Bending to intense public and political pressure to do something other than defer to Congress, the president signed an executive order today ending his administration’s practice of separating families at the border while adults are being prosecuted for illegal entry. But in many respects Trump is just kicking the can down the road.
It’s reasonably clear that most of those who called upon Trump to act wanted him simply to rescind the “zero tolerance” policy announced in May by the attorney general that created this whole crisis. He is very explicitly not doing that.
It is the policy of this Administration to rigorously enforce our immigration laws. Under our laws, the only legal way for an alien to enter this country is at a designated port of entry at an appropriate time. When an alien enters or attempts to enter the country anywhere else, that alien has committed at least the crime of improper entry and is subject to a fine or imprisonment under section 1325(a) of title 8, United States Code. This Administration will initiate proceedings to enforce this and other criminal provisions of the INA until and unless Congress directs otherwise.
Instead, the new order commands that children be incarcerated right along with their parents and instructs federal agencies to work with the Department of Homeland Security to make available or build facilities for detaining all these families. And since perpetual detention of kids violates a 1997 federal court consent decree (the so-called Flores Settlement) limiting such detentions — in practice, to 20 days — the order tells the Justice Department to ask the courts to change the rules.
This approach is aimed at letting Trump have his nativist cake and eat it, too, while disclaiming responsibility for kids in cages, alone or with their parents. In the likely event that the courts will continue to place restrictions on the length and conditions of detention for children, Trump can continue to claim this is all Congress’s doing and that only Congress can fix the problem — preferably through a comprehensive immigration bill that gives the president his border wall and his big changes in legal immigration policies. In effect, Trump has switched from holding children hostage to congressional action to holding entire families hostage instead.
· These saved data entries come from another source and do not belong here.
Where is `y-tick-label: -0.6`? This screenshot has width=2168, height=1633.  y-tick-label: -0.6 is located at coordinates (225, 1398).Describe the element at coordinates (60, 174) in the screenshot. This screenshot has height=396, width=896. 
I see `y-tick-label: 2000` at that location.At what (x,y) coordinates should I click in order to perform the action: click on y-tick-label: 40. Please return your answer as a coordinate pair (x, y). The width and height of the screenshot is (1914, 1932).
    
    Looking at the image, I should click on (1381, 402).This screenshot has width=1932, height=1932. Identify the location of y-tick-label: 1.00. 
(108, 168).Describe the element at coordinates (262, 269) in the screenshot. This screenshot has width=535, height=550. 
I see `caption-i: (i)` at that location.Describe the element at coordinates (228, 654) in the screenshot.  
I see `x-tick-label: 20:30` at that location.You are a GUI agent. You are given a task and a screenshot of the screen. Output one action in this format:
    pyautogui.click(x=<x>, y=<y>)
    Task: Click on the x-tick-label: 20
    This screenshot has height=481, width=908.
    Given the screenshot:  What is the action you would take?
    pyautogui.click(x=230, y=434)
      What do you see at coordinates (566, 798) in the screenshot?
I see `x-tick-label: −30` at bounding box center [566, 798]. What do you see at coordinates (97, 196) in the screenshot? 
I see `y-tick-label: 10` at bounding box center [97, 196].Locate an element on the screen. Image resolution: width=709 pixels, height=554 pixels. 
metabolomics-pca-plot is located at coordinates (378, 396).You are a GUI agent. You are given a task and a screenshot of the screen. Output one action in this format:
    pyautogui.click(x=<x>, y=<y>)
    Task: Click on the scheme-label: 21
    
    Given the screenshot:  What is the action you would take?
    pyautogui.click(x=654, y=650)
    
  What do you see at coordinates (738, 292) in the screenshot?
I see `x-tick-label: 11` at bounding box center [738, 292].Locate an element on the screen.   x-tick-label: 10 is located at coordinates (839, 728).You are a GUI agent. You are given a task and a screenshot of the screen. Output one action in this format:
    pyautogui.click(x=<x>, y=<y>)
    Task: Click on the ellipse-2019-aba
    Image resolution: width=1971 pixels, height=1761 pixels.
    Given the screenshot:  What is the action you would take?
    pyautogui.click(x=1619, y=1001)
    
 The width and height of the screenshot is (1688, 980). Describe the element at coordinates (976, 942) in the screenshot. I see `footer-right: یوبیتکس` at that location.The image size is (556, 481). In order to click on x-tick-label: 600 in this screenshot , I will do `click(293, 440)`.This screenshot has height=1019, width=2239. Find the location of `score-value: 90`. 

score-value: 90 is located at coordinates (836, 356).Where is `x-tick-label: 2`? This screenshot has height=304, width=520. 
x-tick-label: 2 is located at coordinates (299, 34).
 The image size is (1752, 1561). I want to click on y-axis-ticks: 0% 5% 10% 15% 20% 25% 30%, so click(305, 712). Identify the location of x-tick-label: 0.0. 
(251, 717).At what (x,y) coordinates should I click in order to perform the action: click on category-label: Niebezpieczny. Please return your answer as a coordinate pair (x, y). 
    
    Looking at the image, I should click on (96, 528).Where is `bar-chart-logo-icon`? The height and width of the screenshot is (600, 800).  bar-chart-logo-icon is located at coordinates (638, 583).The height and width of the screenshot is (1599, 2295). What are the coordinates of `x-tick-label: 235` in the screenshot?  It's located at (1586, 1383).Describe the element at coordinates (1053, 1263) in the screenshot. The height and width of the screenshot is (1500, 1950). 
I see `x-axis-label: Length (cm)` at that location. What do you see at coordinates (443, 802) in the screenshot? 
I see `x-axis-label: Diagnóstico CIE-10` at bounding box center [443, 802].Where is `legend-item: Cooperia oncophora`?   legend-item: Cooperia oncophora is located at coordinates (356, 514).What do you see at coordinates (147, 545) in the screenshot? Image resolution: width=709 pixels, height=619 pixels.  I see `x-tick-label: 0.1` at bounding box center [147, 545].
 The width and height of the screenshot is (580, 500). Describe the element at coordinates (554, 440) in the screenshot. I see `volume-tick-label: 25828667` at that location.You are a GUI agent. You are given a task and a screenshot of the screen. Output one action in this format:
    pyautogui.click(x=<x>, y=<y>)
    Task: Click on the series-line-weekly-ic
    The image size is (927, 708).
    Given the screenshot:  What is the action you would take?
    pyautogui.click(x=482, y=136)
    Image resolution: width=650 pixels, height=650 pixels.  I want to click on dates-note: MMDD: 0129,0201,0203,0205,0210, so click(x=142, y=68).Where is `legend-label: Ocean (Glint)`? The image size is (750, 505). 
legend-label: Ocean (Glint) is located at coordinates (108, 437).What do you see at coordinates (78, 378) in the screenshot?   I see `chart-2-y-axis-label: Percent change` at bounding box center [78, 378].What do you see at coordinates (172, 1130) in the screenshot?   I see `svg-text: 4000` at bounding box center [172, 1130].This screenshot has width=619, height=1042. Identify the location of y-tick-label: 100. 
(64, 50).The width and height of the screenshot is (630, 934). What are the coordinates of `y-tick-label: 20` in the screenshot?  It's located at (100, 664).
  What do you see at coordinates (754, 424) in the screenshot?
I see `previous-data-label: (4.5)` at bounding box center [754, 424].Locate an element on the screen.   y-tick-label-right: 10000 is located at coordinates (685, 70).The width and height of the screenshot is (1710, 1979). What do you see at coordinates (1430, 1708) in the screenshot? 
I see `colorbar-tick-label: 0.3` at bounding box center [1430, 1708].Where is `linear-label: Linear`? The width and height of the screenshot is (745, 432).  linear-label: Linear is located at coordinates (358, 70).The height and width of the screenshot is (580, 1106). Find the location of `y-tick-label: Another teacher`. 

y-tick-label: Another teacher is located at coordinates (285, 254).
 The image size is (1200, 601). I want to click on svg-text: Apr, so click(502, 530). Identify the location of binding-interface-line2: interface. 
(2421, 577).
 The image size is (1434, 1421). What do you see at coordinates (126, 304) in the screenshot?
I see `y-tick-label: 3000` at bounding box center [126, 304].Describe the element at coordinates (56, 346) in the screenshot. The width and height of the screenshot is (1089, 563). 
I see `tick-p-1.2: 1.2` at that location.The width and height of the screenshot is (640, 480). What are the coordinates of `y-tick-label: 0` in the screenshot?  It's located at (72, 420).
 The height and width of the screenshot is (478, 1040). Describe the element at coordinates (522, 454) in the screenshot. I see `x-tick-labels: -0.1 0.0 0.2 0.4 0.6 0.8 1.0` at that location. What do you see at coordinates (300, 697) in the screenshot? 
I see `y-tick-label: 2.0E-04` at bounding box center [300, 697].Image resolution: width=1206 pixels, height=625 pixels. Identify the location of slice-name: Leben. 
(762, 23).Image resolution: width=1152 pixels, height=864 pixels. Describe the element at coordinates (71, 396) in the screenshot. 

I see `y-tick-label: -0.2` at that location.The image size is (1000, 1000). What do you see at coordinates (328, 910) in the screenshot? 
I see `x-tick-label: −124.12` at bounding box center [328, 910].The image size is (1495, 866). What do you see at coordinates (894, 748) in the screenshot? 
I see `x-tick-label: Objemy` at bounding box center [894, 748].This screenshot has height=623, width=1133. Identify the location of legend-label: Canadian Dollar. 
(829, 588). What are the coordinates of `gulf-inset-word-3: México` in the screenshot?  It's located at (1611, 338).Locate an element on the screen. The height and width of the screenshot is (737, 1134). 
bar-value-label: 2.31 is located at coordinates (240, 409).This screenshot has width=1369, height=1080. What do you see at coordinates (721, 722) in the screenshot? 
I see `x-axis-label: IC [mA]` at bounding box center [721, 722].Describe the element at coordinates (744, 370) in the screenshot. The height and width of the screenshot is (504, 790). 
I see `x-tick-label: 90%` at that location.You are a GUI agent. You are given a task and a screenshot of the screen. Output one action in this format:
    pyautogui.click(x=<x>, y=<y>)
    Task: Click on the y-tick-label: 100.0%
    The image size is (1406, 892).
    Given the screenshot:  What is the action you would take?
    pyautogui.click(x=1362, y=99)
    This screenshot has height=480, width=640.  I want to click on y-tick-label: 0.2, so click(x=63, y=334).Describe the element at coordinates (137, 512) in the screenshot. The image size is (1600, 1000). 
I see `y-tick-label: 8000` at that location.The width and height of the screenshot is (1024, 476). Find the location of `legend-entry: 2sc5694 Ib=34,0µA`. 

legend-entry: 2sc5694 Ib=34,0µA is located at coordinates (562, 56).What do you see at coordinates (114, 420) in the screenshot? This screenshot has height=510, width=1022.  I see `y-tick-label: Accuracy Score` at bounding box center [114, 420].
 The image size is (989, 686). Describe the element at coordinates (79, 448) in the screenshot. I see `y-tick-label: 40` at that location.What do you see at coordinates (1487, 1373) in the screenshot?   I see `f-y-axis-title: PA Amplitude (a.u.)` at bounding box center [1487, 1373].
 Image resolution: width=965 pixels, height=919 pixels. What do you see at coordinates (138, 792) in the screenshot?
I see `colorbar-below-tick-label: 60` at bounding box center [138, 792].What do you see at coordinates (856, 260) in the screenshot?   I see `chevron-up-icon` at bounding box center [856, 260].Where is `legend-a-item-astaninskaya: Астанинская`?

Worse yet, it appears the administration isn’t going to do anything about reuniting the families it has already separated:
So in the very narrowest sense Trump is complying with demands that he end (but not mend!) family separations at the border. He is nonetheless creating the equally fraught problem of large-scale family detentions at the border, and ignoring the more obvious option of abandoning the whole “zero tolerance” posture until such time as the system can be overhauled. The president’s allies will try to sell us on his compassion for kids and his extreme flexibility in modifying his administration’s procedures without, of course, giving up its devotion to The Law. The real question is whether the sights and sounds from the border that turned the cruel Trump-Sessions policy into a political disaster will get that much better now that children are no longer suffering on their own.